In more severe situations, the larger knots may rub against the
cartilage resulting in the formation of osteoarthritis. Also,
larger knots place larger amounts of suture material into the body
thereby increasing the likelihood of developing inflammation and/or
infection at or near the site of the knot. Therefore, it would be
beneficial to provide a suture knot which displays enhanced knot
security without the need to increase the knot profile.
SUMMARY
[0007] The present disclosure describes coated sutures that display
an enhanced knot security. The suture knots also form smaller
profile knots when tied and cinched. The sutures are coated with a
composition which includes a blend of a vinyl lactam polymer and a
lactone copolymer. In some embodiments, the coating may further
include an ester of a fatty acid, such as calcium stearoyl
lactylate. In some embodiments, the coating may also include
hyaluronic acid.
[0008] Methods are also disclosed wherein a suture made from a
biocompatible material is provided. The suture is coated with a
blend of a polymers derived from a vinyl lactam polymer and a
lactone polymer. The coated suture is dried and then tied into a
preformed, uncinched knot. In embodiments, the knot is a sliding
knot.
BRIEF DESCRIPTION OF THE DRAWINGS
[0009] Various embodiments of the present disclosure will be
discussed in more detail below in conjunction with selected
embodiments and the appended drawings wherein:
[0010] FIG. 1 shows a perspective view of one embodiment of a
coated suture according to the present disclosure; and
[0011] FIGS. 2A-2F show a perspective view of other embodiments of
a coated suture according to the present disclosure;
DETAILED DESCRIPTION
[0012] The present disclosure describes surgical sutures which
display enhanced knot-security when tied into a knot and cinched.
The sutures are coated with a suture coating. The suture coating
includes a blend of at least one polymer derived from a vinyl
lactam polymer and at least one polymer derived from a lactone
polymer.
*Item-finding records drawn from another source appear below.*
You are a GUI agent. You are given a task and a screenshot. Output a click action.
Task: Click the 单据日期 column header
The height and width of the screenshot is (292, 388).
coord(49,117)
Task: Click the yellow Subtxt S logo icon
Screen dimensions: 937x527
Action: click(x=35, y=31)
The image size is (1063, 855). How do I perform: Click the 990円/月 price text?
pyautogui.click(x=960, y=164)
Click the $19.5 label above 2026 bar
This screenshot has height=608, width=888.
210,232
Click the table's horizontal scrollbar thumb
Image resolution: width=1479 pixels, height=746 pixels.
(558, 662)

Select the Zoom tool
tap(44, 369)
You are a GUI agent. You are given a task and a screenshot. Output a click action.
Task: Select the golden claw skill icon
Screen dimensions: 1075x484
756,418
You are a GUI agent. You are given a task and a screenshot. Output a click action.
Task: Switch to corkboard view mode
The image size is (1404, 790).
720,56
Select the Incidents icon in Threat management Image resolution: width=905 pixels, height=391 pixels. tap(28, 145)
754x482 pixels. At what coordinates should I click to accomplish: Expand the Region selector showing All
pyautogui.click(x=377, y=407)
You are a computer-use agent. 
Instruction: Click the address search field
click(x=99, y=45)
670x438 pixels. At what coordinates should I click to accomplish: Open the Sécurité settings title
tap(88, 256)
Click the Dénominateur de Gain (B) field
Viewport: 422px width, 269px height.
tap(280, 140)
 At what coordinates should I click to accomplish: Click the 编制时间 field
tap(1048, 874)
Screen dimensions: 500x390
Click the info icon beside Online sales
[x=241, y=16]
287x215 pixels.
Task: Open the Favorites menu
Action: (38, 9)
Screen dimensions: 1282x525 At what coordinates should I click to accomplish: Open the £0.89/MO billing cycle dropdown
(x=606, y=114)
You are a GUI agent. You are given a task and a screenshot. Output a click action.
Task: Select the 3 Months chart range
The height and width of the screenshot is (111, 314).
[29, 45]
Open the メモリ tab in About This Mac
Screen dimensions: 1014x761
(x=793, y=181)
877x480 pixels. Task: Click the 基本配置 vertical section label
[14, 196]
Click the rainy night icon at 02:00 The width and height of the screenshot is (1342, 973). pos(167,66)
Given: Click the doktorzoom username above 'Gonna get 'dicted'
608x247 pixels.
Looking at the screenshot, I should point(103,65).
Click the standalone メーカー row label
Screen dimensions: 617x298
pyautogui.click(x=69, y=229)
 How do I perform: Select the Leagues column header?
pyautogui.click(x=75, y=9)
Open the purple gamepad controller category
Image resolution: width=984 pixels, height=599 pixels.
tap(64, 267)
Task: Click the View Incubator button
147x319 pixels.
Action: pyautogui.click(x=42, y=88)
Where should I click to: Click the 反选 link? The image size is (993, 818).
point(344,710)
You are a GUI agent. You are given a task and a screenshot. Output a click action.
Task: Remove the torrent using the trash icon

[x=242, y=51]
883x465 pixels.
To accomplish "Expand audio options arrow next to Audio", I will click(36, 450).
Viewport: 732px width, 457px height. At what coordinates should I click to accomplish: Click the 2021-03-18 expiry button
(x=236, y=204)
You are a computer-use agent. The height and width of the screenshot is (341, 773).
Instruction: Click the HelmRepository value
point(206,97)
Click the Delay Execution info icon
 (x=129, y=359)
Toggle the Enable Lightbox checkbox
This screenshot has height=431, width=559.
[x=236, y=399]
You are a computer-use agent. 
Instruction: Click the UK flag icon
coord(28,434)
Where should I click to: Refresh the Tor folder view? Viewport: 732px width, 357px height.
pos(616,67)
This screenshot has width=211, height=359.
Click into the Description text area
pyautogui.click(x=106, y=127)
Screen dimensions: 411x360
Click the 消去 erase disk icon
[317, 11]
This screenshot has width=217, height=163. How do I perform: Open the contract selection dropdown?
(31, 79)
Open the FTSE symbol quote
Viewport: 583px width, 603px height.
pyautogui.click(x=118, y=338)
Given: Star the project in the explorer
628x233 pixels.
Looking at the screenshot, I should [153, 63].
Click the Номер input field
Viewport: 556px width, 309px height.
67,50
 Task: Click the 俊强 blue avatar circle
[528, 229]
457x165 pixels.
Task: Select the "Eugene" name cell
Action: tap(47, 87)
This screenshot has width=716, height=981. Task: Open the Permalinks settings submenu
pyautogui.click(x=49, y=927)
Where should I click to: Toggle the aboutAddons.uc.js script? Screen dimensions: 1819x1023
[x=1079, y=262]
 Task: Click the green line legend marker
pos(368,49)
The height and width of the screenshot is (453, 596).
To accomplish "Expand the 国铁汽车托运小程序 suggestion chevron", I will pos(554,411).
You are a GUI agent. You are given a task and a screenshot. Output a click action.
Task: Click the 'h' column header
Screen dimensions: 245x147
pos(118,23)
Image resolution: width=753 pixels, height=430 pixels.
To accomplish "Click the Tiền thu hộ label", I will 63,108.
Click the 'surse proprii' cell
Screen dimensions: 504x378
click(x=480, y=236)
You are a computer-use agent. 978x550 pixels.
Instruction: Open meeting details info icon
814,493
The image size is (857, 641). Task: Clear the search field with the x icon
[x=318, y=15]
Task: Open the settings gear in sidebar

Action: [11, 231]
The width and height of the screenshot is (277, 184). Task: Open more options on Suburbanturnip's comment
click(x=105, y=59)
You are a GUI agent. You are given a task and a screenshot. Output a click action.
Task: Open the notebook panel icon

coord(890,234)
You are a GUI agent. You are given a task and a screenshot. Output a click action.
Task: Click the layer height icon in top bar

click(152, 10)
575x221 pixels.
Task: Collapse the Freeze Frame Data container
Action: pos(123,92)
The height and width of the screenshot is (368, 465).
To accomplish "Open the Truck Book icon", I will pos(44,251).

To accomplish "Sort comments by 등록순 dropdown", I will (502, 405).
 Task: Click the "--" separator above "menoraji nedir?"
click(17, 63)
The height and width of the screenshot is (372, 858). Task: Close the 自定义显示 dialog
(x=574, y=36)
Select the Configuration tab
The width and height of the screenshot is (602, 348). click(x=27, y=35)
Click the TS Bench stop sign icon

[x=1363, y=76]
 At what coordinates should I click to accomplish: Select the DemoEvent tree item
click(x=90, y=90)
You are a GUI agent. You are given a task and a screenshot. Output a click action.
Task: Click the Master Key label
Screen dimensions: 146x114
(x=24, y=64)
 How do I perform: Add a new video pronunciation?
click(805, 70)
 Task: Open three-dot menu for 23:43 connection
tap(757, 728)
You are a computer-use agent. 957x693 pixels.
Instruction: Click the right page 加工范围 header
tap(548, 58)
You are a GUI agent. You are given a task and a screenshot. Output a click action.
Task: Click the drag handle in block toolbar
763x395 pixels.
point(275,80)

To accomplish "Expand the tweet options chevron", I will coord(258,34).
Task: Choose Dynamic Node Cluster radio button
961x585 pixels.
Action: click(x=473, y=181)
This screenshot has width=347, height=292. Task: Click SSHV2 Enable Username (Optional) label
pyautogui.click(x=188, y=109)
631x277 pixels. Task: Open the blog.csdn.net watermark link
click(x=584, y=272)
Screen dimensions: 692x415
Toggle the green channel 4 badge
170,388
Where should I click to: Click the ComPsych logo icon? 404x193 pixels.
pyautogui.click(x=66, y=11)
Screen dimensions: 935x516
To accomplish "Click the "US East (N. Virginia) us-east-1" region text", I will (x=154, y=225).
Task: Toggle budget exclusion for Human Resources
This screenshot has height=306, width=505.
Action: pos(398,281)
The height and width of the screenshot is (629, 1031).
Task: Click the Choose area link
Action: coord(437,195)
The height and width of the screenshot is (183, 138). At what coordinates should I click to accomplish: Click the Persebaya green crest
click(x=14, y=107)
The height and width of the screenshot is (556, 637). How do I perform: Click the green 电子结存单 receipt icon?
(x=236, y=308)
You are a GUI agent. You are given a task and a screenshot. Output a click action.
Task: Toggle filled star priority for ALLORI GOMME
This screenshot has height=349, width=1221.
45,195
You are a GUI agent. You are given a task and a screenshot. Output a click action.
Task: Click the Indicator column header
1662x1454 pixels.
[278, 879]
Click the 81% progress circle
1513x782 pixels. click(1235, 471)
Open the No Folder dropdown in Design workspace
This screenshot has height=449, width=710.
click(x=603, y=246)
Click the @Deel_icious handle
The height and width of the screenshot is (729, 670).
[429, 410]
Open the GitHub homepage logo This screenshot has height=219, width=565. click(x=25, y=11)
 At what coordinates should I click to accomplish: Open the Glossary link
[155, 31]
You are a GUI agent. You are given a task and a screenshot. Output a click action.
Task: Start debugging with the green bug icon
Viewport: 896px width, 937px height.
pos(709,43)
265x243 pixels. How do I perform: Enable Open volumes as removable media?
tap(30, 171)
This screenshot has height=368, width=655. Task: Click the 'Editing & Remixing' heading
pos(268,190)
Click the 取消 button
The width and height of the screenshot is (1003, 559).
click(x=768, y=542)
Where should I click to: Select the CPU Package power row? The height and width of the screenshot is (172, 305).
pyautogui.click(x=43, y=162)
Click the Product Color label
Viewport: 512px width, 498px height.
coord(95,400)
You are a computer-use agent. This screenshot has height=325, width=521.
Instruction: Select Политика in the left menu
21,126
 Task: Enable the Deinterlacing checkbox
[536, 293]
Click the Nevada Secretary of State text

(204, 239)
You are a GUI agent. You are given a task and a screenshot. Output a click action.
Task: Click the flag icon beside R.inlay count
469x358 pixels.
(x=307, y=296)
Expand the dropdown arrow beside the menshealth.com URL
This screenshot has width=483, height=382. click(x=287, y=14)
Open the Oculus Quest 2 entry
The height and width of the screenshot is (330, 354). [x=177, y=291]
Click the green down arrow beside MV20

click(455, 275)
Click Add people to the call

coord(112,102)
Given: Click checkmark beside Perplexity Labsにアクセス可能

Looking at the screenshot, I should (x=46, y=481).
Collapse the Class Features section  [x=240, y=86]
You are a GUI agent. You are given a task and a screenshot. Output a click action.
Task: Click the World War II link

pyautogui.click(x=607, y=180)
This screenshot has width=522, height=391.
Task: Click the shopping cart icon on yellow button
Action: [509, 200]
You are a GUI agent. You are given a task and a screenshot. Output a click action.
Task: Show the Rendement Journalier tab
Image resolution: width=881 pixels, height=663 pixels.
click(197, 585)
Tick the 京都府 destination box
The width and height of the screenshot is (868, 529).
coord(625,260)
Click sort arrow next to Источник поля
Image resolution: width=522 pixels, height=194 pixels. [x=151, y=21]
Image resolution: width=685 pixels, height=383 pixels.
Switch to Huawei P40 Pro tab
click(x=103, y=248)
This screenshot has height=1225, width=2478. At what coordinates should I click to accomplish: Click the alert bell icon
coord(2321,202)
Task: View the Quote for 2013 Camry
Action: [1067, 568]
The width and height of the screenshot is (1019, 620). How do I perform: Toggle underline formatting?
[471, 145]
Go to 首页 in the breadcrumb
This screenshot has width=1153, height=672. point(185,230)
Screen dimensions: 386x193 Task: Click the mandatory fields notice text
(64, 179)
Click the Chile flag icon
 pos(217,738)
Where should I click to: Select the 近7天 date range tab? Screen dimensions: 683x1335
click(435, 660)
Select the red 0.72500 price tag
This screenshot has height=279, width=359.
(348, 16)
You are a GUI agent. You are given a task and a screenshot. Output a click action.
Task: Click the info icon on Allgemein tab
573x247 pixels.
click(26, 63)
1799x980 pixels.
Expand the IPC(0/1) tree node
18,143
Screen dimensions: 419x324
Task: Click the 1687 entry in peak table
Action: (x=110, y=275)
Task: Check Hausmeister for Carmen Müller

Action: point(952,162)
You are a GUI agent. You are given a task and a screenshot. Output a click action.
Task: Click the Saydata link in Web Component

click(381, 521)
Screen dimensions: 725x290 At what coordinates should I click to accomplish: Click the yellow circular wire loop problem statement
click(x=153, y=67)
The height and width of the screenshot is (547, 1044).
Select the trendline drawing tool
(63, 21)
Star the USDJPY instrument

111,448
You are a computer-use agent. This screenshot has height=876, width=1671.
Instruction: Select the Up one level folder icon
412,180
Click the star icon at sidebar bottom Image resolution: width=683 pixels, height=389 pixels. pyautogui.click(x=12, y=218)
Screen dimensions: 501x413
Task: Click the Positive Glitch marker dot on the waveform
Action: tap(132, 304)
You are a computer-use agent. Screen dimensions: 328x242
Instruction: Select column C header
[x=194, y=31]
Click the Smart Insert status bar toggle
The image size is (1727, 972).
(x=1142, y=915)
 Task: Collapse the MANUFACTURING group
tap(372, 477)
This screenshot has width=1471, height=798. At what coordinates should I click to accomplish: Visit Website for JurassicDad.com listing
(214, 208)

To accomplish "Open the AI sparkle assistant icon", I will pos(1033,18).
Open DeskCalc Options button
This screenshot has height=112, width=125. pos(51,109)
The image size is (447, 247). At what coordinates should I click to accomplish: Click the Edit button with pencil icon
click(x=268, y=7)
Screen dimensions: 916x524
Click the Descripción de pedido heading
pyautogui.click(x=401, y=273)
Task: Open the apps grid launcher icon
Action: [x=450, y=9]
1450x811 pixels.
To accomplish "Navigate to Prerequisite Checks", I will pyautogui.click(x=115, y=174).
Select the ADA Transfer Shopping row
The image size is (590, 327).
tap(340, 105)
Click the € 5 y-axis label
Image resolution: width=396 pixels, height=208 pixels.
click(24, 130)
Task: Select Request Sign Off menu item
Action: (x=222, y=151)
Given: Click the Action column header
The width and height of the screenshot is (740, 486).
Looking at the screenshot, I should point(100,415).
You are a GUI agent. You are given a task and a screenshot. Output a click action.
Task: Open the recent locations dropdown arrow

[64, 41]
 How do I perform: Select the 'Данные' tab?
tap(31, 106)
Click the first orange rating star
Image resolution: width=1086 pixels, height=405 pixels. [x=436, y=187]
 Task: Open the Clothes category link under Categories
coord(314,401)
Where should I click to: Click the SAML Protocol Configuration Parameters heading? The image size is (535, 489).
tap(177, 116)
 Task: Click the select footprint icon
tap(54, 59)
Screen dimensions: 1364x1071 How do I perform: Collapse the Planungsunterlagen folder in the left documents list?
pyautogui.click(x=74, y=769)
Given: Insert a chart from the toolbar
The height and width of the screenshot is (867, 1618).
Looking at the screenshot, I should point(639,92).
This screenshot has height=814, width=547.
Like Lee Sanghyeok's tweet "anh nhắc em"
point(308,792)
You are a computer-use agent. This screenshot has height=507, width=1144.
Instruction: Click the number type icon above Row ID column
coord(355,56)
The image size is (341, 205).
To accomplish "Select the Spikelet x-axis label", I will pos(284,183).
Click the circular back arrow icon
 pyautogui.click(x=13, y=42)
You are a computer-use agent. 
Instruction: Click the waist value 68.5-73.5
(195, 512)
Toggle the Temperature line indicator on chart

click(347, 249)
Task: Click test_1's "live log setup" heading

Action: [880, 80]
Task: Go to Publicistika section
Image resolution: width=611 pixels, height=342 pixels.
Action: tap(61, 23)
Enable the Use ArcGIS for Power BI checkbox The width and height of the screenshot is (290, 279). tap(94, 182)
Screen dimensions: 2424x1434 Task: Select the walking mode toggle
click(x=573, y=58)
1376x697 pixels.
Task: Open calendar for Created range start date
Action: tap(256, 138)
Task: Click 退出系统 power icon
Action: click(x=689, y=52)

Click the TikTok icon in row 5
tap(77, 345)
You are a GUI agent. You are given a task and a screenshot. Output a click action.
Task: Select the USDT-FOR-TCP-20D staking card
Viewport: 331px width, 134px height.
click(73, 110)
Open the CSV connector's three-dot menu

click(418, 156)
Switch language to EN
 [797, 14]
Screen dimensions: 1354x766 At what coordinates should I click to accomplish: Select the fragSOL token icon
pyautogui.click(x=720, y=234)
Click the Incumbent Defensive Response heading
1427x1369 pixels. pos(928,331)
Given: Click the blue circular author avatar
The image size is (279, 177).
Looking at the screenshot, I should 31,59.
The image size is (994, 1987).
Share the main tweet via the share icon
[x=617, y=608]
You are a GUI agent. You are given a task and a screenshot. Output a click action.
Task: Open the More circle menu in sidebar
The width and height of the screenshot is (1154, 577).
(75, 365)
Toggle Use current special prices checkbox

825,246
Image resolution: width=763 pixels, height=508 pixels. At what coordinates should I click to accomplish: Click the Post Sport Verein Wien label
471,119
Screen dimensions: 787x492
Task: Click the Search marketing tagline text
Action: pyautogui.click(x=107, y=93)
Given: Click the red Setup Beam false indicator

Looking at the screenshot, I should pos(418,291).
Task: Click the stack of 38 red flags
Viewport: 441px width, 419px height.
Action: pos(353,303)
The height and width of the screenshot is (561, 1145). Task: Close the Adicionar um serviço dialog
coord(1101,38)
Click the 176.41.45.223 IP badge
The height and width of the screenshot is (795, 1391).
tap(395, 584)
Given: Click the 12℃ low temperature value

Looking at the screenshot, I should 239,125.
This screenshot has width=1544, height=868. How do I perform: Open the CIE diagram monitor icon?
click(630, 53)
In some embodiments, the suture coating may further
include an ester of a fatty acid, such as calcium stearoyl
lactylate. In some embodiments, the suture coating may also include
hyaluronic acid. The coated sutures may be monofilaments or
multifilament devices.
[0013] The sutures can be formed from any sterilizable
biocompatible material that has suitable physical properties for
the intended use of the suture. The sutures can be made from
synthetic or natural polymers that are either bioabsorbable or
non-bioabsorbable. Some specific non-limiting examples of suitable
absorbable materials include trimethylene carbonate, caprolactone,
dioxanone, glycolic acid, lactic acid, glycolide, lactide,
homopolymers thereof, copolymers thereof, and combinations thereof.
Some specific non-limiting examples of suitable non-absorbable
materials which may be utilized to form the sutures include
polyolefins, such as polyethylene, polypropylene, copolymers of
polyethylene and polypropylene, and blends of polyethylene and
polypropylene. In embodiments, the suture may be made from a
polyester material, such as polyethylene terephthalate. In some
embodiments, the suture may be made from an ultra-high molecular
weight polyethylene. It should, also be understood that
combinations of materials may be used to form the sutures.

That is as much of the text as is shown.